Description of the task - Omit the images and return the remaining entries unchanged.

Study material -
+---+
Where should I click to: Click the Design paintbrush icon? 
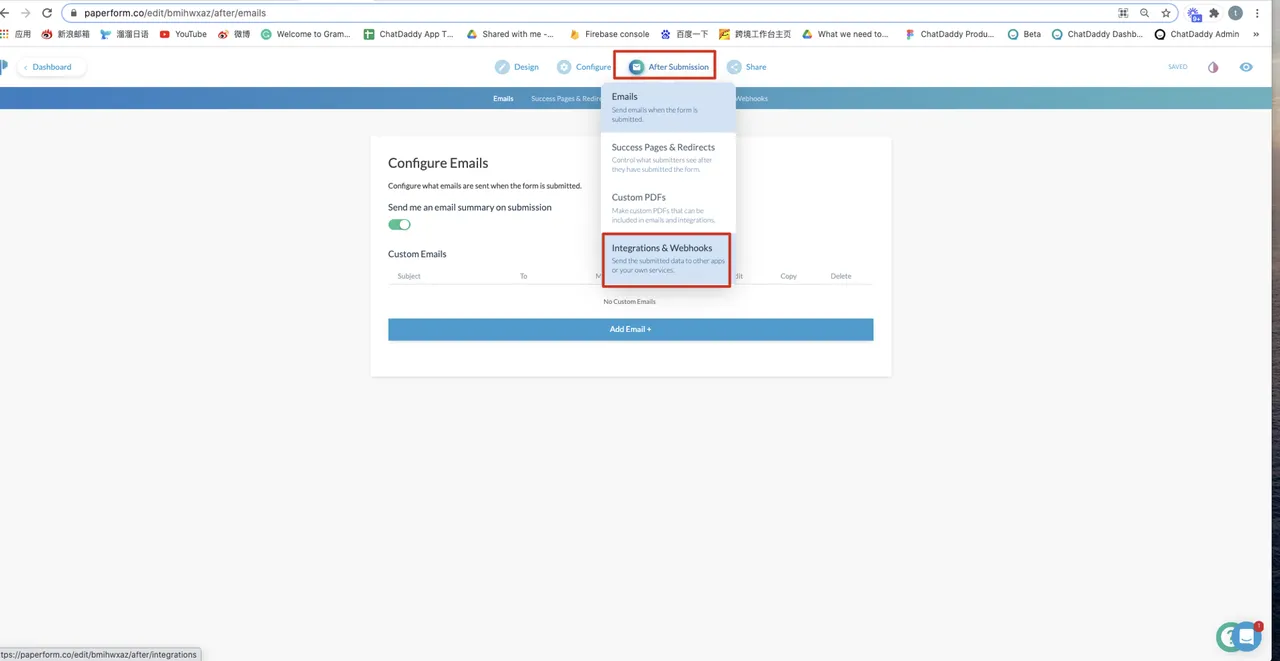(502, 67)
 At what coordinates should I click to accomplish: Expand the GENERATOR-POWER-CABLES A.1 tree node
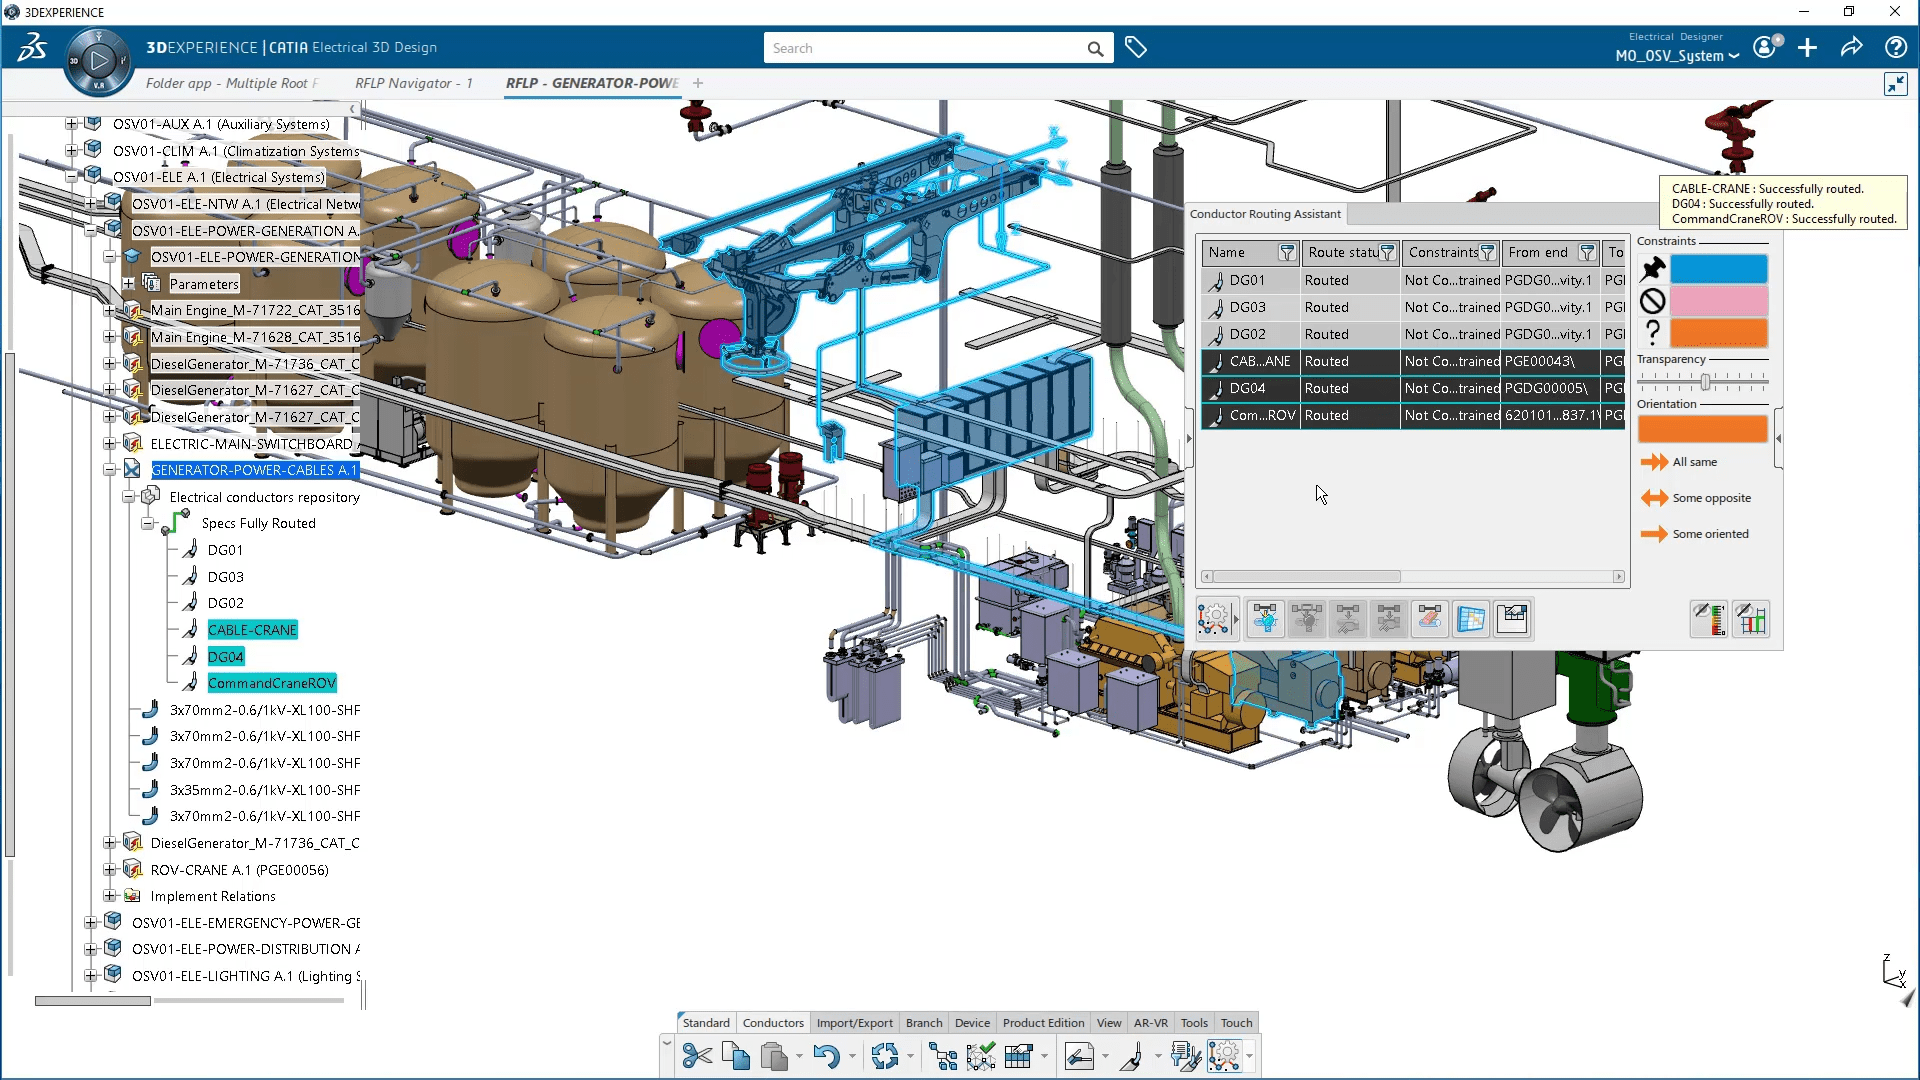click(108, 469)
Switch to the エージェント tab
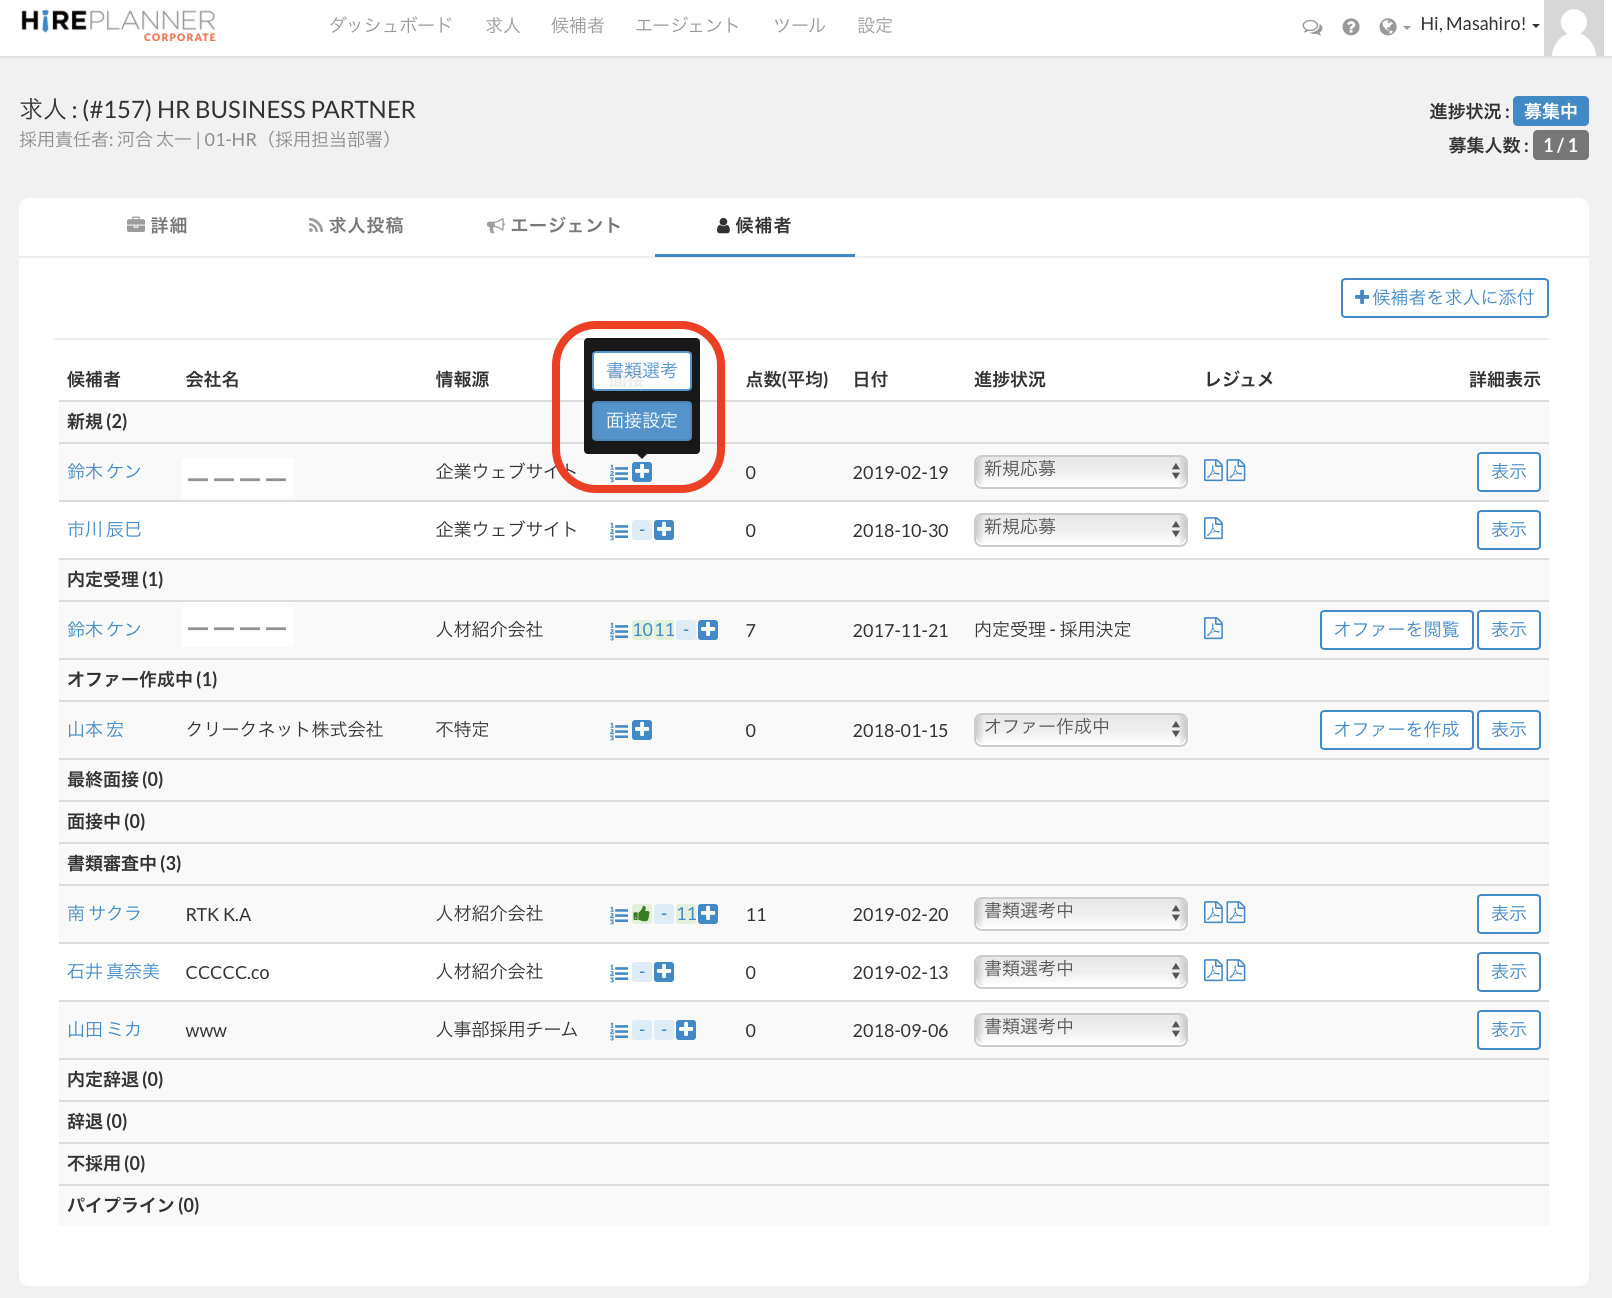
+---+
Final answer -
Where should I click to: Click the Design paintbrush icon? 
(502, 67)
 At what coordinates should I click to accomplish: Expand the GENERATOR-POWER-CABLES A.1 tree node
click(108, 469)
Switch to the エージェント tab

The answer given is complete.